The company has estimated that a 1% drop in U.S. interest rates boosts its required contribution by $80 million each year. Federal Reserve rates have dropped by about one-quarter of 1% since July, and President Donald Trump has urged the Federal Reserve to cut rates more in an attempt to keep the economy growing as exports fall.

The move would have no effect on Unisys pensioners’ checks, but would allow the computer services company to avoid harsh financial alternatives, such as selling assets or borrowing money to raise the cash.

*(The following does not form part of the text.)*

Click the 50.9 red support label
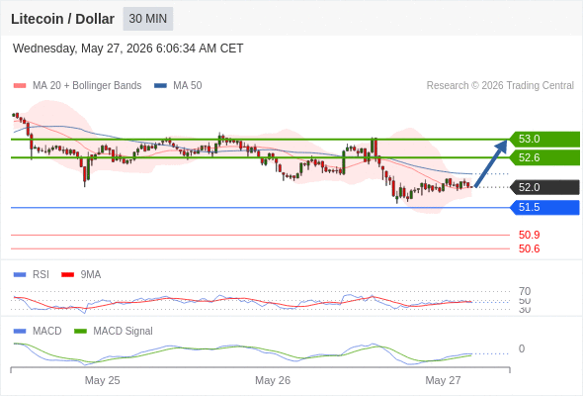 click(x=529, y=235)
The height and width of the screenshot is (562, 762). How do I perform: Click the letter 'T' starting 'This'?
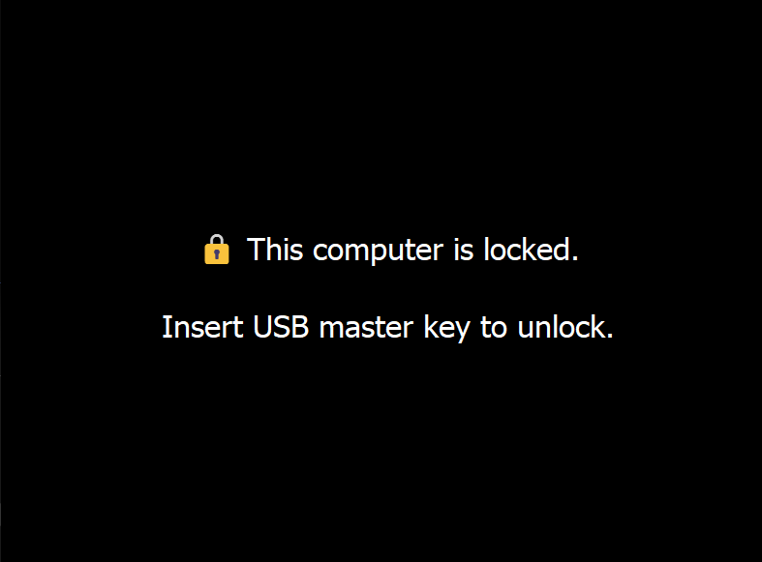click(256, 250)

Unisys, formed in 1986 by the merger of the former Burroughs Corp. and Sperry Univac, is among the shrunken U.S. companies stuck with large pension obligations from when it employed more people. The company had estimated its 2020 U.S. qualified defined-benefit plan liability at $249 million next year, a large payment for a company whose annual revenues are under $3 billion. Future contributions range around $200 million a year from 2021 through 2024 and decline after that.

Separately, Unisys said it has won a U.S. Defense Information Systems Agency contract for up to five years, worth up to $152 million, “to support its Joint Service Provider program for the secure management and maintenance of the Department of Defense IT infrastructure" to standardize and protect military access to “mission-critical” servers, storage and applications.